This haunting book - two novellas and one long short story - explores the space inside three women where words are formed from silence. In this attempt to shatter emptiness, song and language arise as if out of an elemental desire to simply speak of what it means to be alive in 1993.

In Virginia Christian's lyrical novella "Just Late Summer Locusts," an adult narrator journeys backwards over the course of her childhood in order to piece together the fragmented story of her mute brother's descent into mental illness. She sees herself as one with the earth and trees, bounded by the soil, while her brother wanders into other realms with the stars. She wonders where her life ends and his begins, but her musings are bordered by the memory of the buzzing of the summer locusts that appeared suddenly the day he was taken away from her.

Hope Harris's "False Light" is a beautiful tale of loss. A woman drives along eastern Long Island at four in the morning haunted by the moonlight. When she stops to view the bay, drawn there by shards of light in darkness, she finds an older woman parked next to her. This mythic woman seems mysteriously to show up many times over the course of the story, as if to mirror the isolated life of the narrator. She enables the narrator to speak in fragments about the loneliness of marriage when communication consists only of polite lies.

Problem. Pick up the book description above from where it stops.

Given data.
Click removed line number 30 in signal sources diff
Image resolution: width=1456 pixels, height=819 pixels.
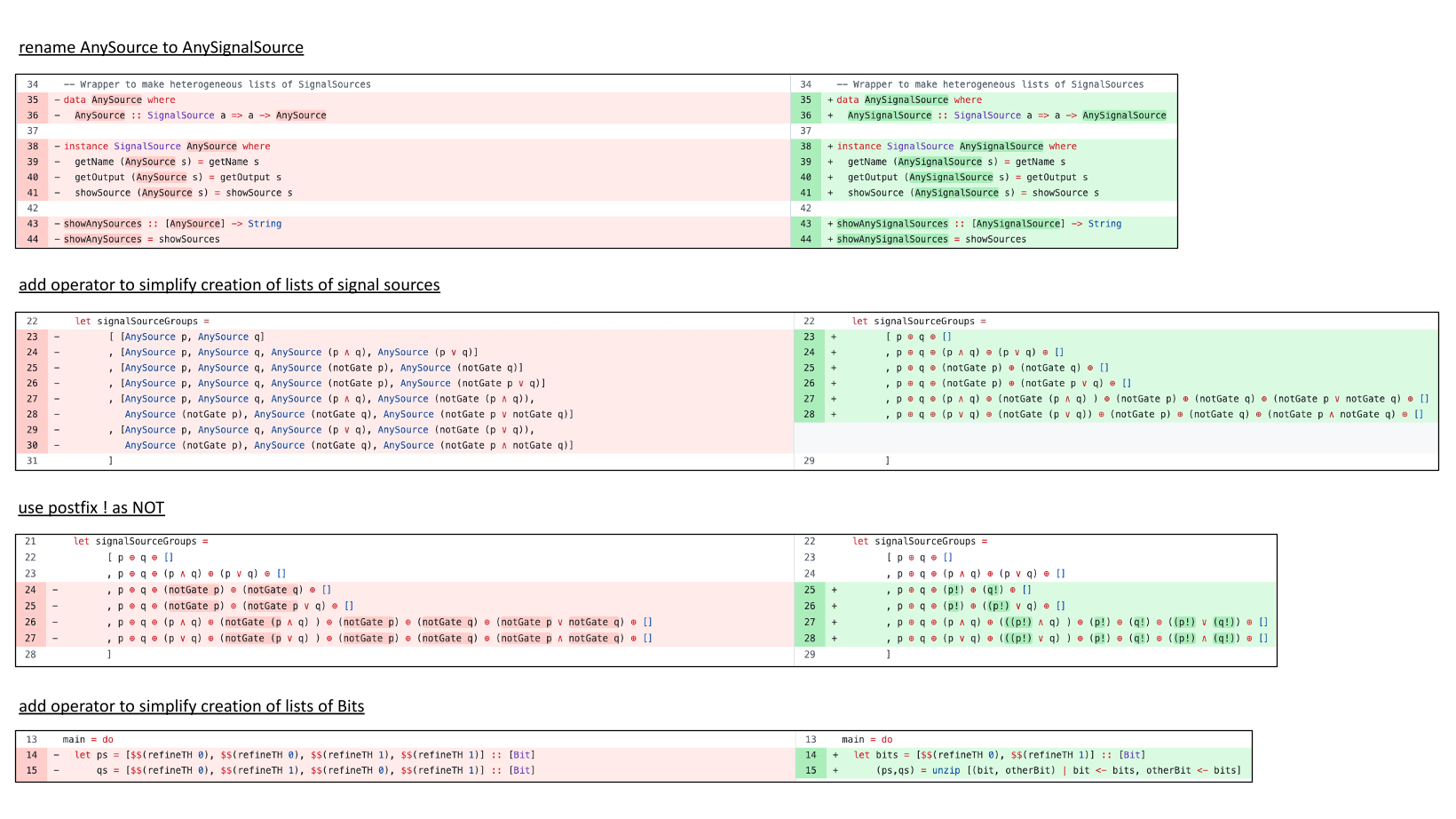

Task response.
In Erika Duncan's stunning novella, "How She Got Her Heart: A Cautionary Tale," Eleanora learns from her father on the eve of her marriage that the heart inside her body is not her own. When she was a small baby it had been replaced, transplanted from another baby who had met a brutal death. The stories of her father, her husband, and the donor of the heart unfold, while Eleanora has brief moments of closeness with these self-absorbed men, who ultimately leave her to ponder her secrets alone. Duncan brilliantly uses dream and memory to write of the solitary, inner world of not only Eleanora, but of all women.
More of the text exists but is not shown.